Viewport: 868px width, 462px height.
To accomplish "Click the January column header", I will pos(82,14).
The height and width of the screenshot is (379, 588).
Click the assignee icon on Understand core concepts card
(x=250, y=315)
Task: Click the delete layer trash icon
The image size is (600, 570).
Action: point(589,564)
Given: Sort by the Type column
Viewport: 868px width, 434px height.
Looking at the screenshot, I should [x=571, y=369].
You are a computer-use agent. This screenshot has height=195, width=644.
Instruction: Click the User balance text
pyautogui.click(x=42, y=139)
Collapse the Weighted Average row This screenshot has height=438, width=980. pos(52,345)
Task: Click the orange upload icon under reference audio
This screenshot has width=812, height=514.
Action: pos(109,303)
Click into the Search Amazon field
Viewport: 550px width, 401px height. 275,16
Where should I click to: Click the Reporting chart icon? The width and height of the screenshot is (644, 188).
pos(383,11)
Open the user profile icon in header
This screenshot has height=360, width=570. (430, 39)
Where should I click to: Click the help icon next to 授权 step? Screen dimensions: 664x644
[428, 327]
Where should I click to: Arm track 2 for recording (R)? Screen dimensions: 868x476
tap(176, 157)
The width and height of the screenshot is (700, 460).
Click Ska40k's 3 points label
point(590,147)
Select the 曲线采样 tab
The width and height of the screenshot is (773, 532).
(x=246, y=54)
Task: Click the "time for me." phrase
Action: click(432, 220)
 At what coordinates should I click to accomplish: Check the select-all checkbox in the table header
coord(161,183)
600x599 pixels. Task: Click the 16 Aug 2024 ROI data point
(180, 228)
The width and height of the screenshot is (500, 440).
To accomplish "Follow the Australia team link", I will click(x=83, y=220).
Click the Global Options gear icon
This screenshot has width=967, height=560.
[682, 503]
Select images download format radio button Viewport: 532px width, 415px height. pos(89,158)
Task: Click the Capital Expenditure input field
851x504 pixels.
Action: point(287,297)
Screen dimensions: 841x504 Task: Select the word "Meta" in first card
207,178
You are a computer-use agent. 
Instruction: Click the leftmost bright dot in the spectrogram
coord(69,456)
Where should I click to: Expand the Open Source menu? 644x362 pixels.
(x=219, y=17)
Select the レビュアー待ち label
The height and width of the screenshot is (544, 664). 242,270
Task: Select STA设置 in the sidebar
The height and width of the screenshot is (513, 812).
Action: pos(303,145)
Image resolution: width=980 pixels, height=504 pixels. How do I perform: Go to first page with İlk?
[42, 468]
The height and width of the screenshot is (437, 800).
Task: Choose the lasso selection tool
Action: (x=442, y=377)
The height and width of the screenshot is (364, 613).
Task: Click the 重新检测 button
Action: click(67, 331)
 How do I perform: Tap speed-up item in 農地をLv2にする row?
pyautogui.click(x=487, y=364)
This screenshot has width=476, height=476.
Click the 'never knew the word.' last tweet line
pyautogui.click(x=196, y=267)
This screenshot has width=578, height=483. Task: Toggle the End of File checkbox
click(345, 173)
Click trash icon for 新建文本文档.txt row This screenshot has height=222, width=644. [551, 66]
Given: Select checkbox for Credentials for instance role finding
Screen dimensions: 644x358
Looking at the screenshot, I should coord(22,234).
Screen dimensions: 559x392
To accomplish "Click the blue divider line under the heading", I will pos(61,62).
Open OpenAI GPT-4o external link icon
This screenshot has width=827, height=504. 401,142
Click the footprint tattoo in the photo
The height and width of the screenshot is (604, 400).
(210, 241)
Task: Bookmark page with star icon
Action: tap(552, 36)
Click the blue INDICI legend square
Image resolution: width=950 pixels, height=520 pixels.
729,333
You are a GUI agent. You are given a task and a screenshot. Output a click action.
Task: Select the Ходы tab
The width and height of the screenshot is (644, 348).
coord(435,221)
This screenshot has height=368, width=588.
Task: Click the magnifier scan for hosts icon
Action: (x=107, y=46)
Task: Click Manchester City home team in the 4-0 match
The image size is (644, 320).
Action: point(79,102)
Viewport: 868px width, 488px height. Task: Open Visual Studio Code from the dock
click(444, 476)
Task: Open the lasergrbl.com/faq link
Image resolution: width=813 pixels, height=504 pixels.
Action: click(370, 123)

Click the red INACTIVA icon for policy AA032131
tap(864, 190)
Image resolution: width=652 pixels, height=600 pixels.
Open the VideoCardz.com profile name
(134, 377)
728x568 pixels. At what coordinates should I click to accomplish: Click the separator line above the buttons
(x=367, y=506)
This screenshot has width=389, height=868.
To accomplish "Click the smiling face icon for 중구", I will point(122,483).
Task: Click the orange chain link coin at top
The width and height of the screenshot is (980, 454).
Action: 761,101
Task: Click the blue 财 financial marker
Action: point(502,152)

YOUR OBJECTIVE: Scan the material and collect every line that contains "agent".

COMPLETED EXERCISE:
You are a computer-use agent. This screenshot has height=195, width=644.
You are a computer-use agent. 
You are a GUI agent. You are given a task and a screenshot. Output a click action.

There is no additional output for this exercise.